**What to produce**
Format everything from the line containing "Given: Expand the 用户 users section chevron" down to the line containing "Screen dimensions: 1937x1116 [872, 946]" as a JSON list of strings, one string per line and no blank lines.

**Dataset records**
━━━

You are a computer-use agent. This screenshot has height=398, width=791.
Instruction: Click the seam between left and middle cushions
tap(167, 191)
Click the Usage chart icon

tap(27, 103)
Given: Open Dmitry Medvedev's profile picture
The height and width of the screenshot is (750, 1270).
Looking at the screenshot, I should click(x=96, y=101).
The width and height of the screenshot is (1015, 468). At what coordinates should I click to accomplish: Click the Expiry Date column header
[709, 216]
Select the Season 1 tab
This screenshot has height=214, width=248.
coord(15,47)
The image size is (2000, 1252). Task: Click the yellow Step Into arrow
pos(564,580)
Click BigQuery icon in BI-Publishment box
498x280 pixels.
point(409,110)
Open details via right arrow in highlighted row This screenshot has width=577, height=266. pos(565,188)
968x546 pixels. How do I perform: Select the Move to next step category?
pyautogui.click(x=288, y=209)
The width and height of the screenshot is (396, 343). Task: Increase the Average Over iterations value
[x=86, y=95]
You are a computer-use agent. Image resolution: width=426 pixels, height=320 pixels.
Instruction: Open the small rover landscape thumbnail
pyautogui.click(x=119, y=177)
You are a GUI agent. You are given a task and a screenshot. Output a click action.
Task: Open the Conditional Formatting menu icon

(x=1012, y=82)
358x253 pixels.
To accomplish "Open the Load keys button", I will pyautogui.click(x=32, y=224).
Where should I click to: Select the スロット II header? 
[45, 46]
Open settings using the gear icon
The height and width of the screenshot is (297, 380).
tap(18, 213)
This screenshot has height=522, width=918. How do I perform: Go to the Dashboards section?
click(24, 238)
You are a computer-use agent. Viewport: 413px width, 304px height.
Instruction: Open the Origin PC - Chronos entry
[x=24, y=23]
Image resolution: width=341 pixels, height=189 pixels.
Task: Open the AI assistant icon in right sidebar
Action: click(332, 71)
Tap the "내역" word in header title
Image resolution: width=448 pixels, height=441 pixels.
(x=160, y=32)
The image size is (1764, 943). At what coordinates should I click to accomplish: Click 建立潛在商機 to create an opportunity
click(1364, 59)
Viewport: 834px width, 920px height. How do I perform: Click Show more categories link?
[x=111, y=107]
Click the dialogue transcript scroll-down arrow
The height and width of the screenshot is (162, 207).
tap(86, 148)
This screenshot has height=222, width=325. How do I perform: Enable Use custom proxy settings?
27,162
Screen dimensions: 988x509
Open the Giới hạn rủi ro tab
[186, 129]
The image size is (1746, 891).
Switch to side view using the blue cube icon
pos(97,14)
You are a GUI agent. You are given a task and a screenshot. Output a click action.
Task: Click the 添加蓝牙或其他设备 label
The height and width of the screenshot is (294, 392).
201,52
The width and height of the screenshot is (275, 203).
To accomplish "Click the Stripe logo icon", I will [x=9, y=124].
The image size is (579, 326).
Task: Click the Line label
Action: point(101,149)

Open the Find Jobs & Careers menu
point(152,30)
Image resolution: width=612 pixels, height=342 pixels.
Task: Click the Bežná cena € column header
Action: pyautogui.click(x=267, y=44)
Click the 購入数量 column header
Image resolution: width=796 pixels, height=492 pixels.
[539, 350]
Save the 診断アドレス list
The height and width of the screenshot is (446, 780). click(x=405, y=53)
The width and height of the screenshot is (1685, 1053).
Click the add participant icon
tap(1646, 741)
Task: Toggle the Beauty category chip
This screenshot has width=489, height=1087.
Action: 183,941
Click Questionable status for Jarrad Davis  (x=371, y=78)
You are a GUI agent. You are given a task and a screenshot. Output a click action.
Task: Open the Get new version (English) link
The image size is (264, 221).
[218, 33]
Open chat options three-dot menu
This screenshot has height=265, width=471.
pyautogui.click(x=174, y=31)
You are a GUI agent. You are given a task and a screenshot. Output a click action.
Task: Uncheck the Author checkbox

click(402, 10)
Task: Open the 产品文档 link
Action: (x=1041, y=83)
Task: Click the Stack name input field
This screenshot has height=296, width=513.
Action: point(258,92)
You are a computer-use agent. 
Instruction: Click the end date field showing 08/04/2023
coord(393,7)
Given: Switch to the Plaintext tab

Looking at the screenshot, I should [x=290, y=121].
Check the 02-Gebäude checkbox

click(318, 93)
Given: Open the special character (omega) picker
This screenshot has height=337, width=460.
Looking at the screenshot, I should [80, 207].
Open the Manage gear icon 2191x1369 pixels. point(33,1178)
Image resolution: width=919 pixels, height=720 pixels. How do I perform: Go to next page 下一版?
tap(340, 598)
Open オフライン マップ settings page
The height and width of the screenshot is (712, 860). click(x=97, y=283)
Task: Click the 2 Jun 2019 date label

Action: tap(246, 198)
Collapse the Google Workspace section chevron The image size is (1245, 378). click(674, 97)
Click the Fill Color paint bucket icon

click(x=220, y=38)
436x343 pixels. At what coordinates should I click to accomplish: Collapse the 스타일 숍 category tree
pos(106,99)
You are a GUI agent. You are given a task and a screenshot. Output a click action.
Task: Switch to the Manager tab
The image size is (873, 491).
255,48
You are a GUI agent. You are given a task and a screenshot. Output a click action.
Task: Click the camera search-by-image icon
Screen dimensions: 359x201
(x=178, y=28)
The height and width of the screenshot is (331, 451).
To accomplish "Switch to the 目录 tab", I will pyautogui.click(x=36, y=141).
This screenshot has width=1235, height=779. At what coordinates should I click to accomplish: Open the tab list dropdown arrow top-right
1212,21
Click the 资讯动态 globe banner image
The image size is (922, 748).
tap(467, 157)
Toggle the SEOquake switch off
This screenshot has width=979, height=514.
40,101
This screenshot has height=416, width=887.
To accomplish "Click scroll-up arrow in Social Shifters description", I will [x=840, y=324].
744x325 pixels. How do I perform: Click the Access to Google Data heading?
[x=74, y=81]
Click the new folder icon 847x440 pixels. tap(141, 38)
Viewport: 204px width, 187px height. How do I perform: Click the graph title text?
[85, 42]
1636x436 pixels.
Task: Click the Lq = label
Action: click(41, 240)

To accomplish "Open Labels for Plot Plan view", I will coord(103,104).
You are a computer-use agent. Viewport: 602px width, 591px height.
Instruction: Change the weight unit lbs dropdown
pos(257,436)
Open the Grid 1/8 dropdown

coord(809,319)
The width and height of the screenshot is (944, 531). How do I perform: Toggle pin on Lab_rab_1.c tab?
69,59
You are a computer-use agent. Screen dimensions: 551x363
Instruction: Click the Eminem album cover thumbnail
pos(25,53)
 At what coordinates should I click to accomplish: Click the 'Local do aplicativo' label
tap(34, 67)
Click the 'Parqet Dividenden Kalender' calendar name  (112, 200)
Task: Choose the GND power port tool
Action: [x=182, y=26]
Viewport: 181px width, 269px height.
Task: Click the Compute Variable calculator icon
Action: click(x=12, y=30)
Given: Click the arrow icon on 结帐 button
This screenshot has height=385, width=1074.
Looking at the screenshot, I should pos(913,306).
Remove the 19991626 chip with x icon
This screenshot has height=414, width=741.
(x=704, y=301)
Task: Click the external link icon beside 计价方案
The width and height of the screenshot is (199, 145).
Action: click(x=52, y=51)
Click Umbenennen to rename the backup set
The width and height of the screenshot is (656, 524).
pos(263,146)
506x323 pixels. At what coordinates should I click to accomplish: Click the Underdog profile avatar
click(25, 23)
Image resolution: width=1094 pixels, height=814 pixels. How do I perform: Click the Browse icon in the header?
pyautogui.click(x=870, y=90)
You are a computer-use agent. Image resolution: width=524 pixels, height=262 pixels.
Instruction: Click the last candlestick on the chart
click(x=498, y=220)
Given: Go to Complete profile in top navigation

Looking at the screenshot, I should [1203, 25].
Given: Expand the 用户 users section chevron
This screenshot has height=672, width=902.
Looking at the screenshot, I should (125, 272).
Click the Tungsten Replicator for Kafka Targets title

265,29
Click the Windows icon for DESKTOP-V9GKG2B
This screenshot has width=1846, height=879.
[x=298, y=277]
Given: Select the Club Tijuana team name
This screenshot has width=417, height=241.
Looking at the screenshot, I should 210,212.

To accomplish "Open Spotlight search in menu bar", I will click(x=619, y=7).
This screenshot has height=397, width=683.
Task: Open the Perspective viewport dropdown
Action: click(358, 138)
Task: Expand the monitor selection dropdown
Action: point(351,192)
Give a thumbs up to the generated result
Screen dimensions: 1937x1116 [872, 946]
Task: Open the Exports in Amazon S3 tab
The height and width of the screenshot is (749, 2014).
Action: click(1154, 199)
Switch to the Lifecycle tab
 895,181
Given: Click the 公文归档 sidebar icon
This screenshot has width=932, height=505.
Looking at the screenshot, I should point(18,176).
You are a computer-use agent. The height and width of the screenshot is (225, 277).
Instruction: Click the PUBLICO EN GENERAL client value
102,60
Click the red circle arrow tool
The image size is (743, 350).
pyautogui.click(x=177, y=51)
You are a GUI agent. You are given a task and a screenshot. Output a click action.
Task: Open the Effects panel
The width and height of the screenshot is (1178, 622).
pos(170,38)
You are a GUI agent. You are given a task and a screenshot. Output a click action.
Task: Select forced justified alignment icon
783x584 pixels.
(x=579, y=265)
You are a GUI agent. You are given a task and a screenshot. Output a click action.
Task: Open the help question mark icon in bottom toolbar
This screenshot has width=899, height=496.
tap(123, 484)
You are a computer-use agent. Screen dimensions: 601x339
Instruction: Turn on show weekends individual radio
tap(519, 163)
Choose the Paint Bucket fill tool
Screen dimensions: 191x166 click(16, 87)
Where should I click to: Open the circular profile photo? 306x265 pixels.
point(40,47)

━━━

**Solved exercise**
[
  "Given: Expand the 用户 users section chevron",
  "This screenshot has height=672, width=902.",
  "Looking at the screenshot, I should (125, 272).",
  "Click the Tungsten Replicator for Kafka Targets title",
  "265,29",
  "Click the Windows icon for DESKTOP-V9GKG2B",
  "This screenshot has width=1846, height=879.",
  "[x=298, y=277]",
  "Given: Select the Club Tijuana team name",
  "This screenshot has width=417, height=241.",
  "Looking at the screenshot, I should 210,212.",
  "To accomplish \"Open Spotlight search in menu bar\", I will click(x=619, y=7).",
  "This screenshot has height=397, width=683.",
  "Task: Open the Perspective viewport dropdown",
  "Action: click(358, 138)",
  "Task: Expand the monitor selection dropdown",
  "Action: point(351,192)",
  "Give a thumbs up to the generated result",
  "Screen dimensions: 1937x1116 [872, 946]"
]